Ekscelencja jest żywym dowodem na to, że nie tylko PiS-owski reżim nie miewał ręki do ambasadorskich nominacji, że zdarza się to również towarzyszom amerykańskim. Kiedyś we wspomnieniach opiszę, zasłyszane od bezpośrednich świadków, historie o jego występach. Historie właściwie niewiarygodne, choć z czasem, przez samego ekscelencję, uwiarygadniane.
Przy stole, przy którym teraz siedzę, usłyszałem, jak MSZ szukał sposobu, by rozwiązać problem z jego obywatelstwem – zupełnie inaczej to brzmiało, niż to, co pisali w mediach specjaliści od polityki zagranicznej. I o tym, jak w końcu jakiś geniusz (tym razem to nie sarkazm) wynalazł umowę między PRL a Czechosłowacką Republiką Socjalistyczną, dzięki której udało się ten problem rozwiązać.
Zamieszczony niżej opis stosunków polsko-amerykańskich to moja osobista opinia, zbudowana na podstawie rozmów z ludźmi stąd i stamtąd oraz własnych obserwacji. Nie zapraszam do dyskusji.

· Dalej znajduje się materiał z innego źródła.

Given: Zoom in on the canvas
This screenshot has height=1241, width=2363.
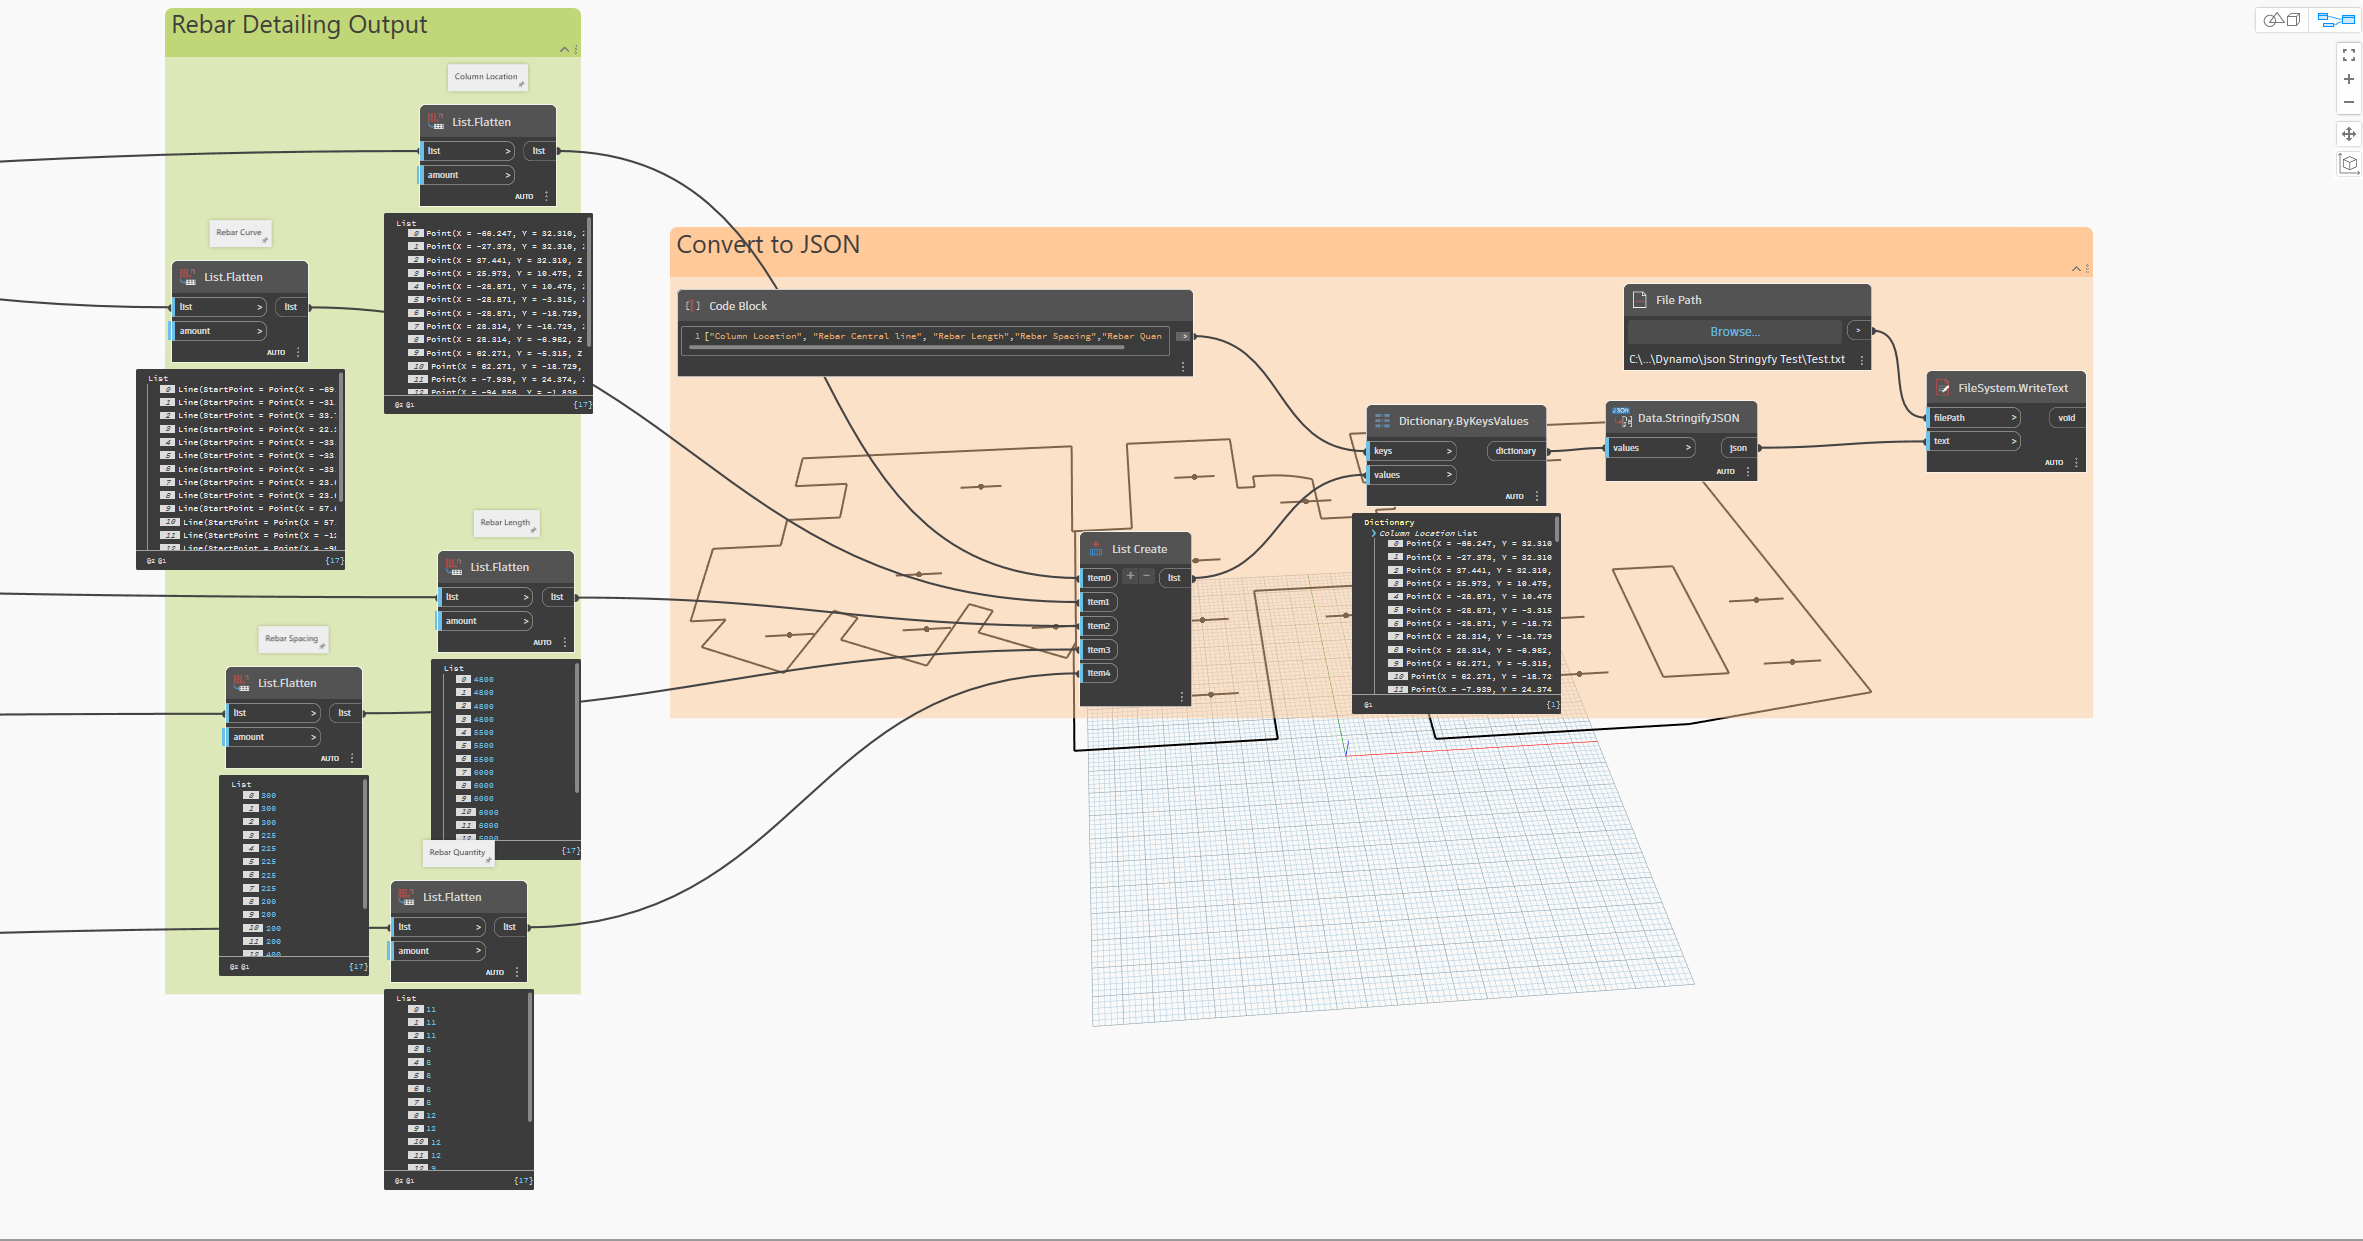Looking at the screenshot, I should click(x=2348, y=79).
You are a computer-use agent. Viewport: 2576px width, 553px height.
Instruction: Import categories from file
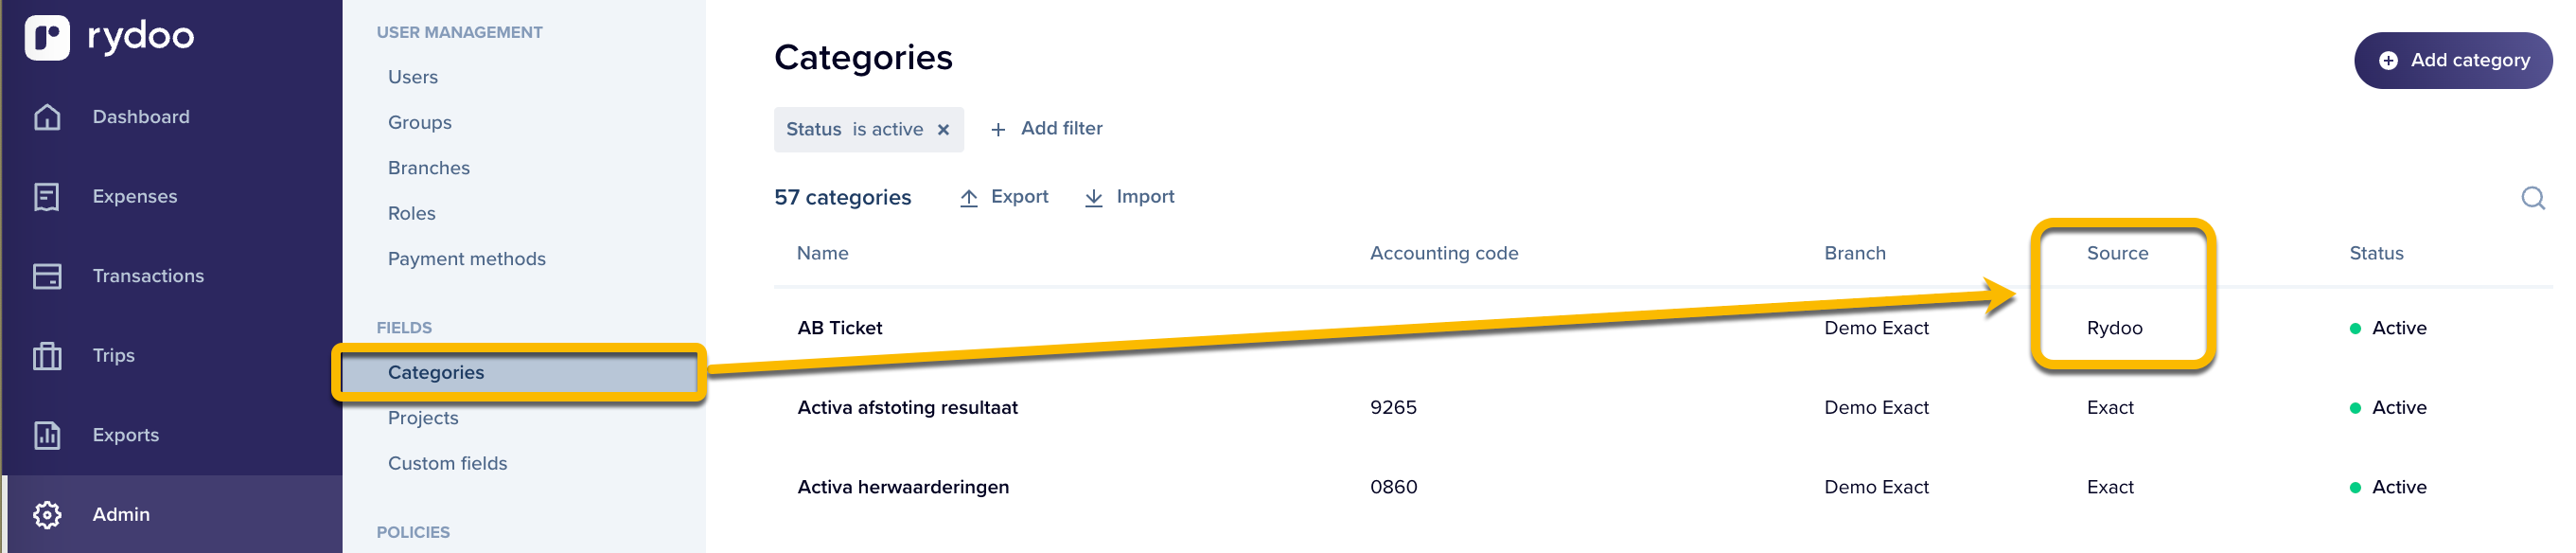pyautogui.click(x=1129, y=197)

Po radości, która zapanowała w Waszyngtonie 15 października ubiegłego roku, przyszła refleksja, że po zmianie władzy, sytuacja w Polsce się zmienia i że niekoniecznie będzie tak, że interesy robi się łatwo, tyle że z fajniejszymi partnerami, gdyż fajniejsi partnerzy mają swoich kolegów, z którymi mogą woleć robić interesy. Do tego przecięte zostaną budowane przez lata bezpośrednie połączenia pomiędzy ludźmi i instytucjami. Spora część transoceanicznej komunikacji odbywała się bez udziału ambasady. Ludzie po prostu do siebie dzwonili i załatwiali sprawy. Teraz się to miało zmienić. Później pojawiły się wyraźne sygnały, że z amerykańskimi interesami może wcale nie być dobrze. Dyskusje o lokalizacji elektrowni jądrowych, wizyty Francuzów, dziwne sygnały w sprawie kontraktów zbrojeniowych. Ekscelencja uspokajał. Tłumaczył, że wszystko jest w porządku, bo przecież już dawno nawiązał kontakty z nową władzą. Centrala cisnęła. Stąd jego obchód i zdjęcia, które ministrowie robili sobie jak z gubernatorem. Niestety, coś musiało nie pyknąć. Zdjęcia nie wystarczyły. Ekscelencja postanowił więc szukać sojuszy wśród parlamentarzystów. Organizuje czwartkowe spotkanie. Nikt mu nie powiedział, że polski parlament mniej ma do gadania, niż parlament amerykański. Nasi posłowie przyjdą, zjedzą, zrobią sobie zdjęcia, które wrzucą na fejsa. I tyle z tego będzie dobrego, gdyż nowa władza ma inny pomysł na sojusze, niż miał ancien régime.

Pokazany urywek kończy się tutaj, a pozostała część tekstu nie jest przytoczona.